Generasi kita mengenal Doraemon bukan hanya sebagai robot kucing dari masa depan, tetapi seolah-olah sebagai “juru selamat” bagi Nobita yang cengeng dan pemalas. Nobita, dalam kelemahannya, selalu meminta bantuan kepada Doraemon, bukan kepada Tuhan. Ini adalah paradoks yang membingungkan, saat kita tahu bahwa ajaran Islam menekankan untuk selalu meminta pertolongan hanya kepada Allah. Dalam dunia hiburan, konsep ini kabur, terdistorsi oleh narasi yang menyelipkan pesan-pesan tersembunyi.

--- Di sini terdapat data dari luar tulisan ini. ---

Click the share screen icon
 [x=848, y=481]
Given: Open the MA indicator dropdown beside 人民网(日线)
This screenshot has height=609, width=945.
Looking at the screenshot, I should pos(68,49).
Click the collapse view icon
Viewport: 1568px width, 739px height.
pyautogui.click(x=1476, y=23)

Film dan komik tidak pernah netral; selalu ada ideologi di dalamnya.
Ketika nilai-nilai ini bertentangan dengan ajaran Islam, mereka bisa membentuk pemikiran yang salah pada anak-anak kita. Apa yang masuk ke dalam otak dan hati seorang anak, akan menetap dan membentuk kepribadiannya. Dalam Al-Quran, Allah mengingatkan kita: “Dan janganlah kamu mengikuti apa yang kamu tidak mempunyai pengetahuan tentangnya. Sesungguhnya pendengaran, penglihatan, dan hati, semuanya itu akan dimintai pertanggungjawaban.” (QS. Al-Isra’: 36). Ini adalah peringatan untuk menyaring apa yang kita konsumsi, termasuk hiburan.
Di sinilah tantangan bagi para kreator Muslim untuk hadir dengan alternatif yang tidak hanya menghibur tetapi juga mencerahkan, mengajak anak-anak kita untuk menemukan kebenaran dalam kesenangan yang sesuai dengan nilai-nilai Islam. Imam Al-Ghazali pernah berkata, “Pendidikan bukan hanya untuk mengisi pikiran, tetapi untuk membangun jiwa.” Maka, mari kita bangun hiburan yang tidak sekadar memanjakan imajinasi, tetapi juga mendidik hati dan jiwa. Agar hiburan yang mereka konsumsi tidak mengaburkan kebenaran, tetapi justru menjadi sarana untuk mendekatkan diri kepada Allah SWT. Sebab, di balik semua yang kita tonton dan baca, ada ajakan, ada ajaran, ada pemikiran. Dan kita bertanggung jawab untuk memastikan hiburan itu membawa anak-anak kita lebih dekat kepada-Nya, bukan malah sebaliknya.